Prompt: Begin at the line with "This screenshot has height=952, width=1235." and output every line through the end of the records, exactly as given. Omit pictures.

Data to use:
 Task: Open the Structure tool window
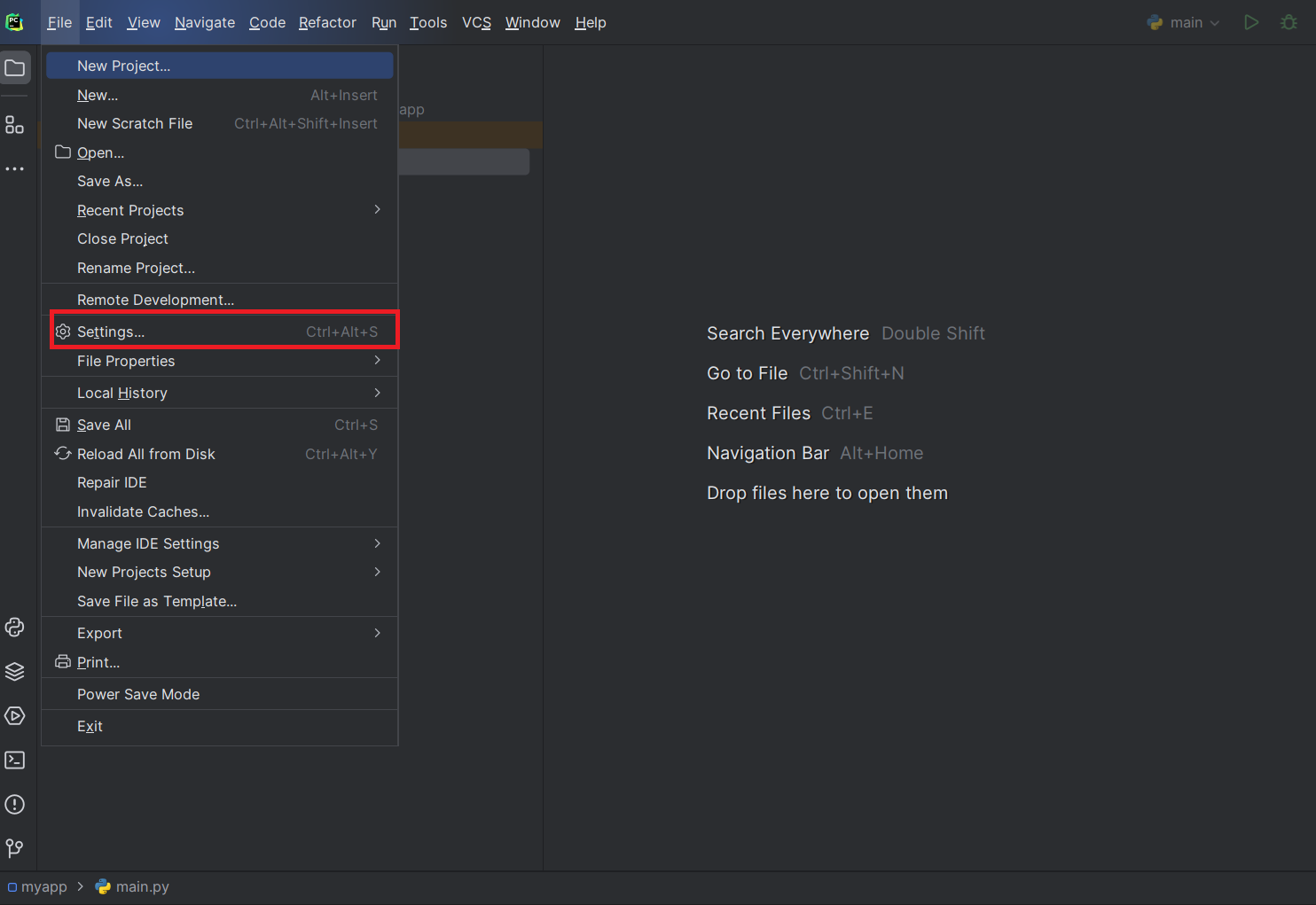click(14, 124)
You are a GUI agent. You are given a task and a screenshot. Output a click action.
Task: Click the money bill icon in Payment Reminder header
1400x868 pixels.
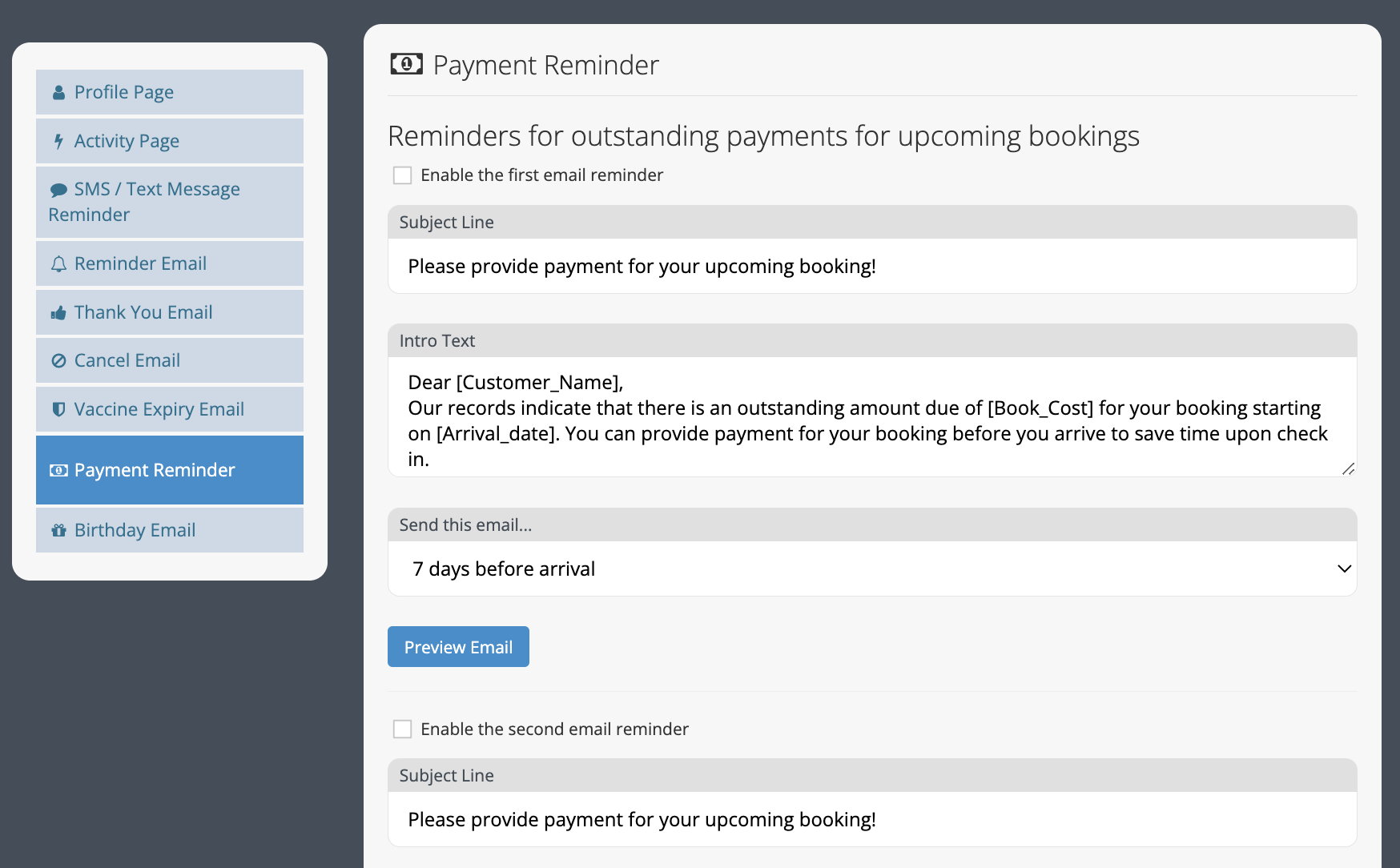coord(406,64)
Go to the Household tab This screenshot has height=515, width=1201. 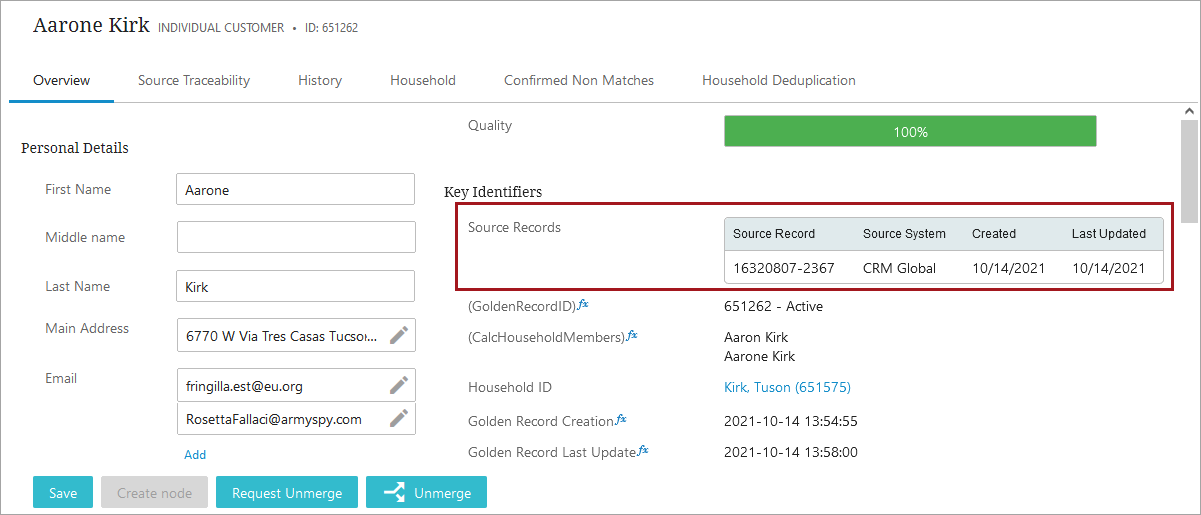coord(423,80)
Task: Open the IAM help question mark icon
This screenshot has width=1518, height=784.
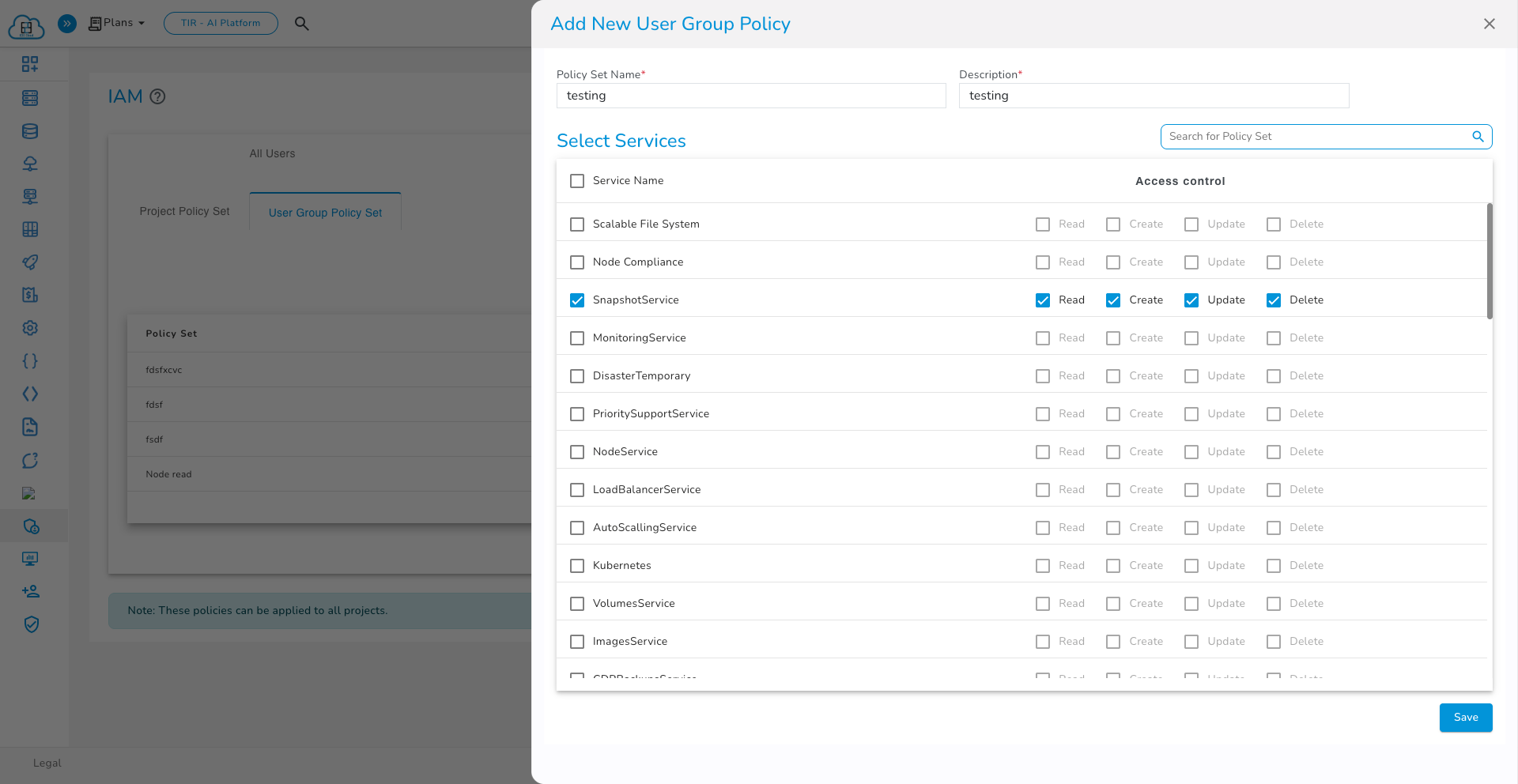Action: pyautogui.click(x=157, y=96)
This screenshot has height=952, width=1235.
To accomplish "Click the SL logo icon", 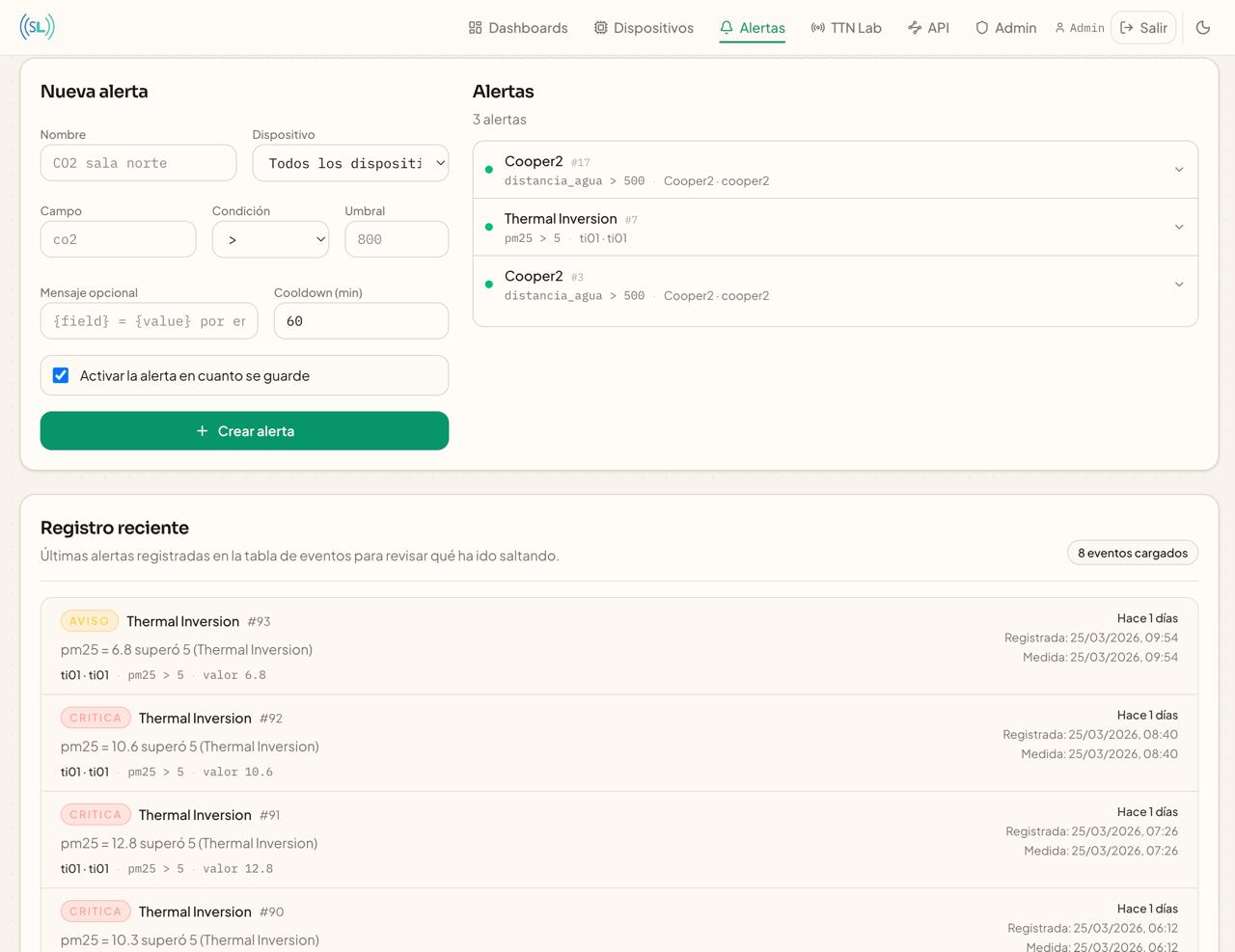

Reply to the exercise:
This screenshot has height=952, width=1235.
To accomplish "Click the SL logo icon", 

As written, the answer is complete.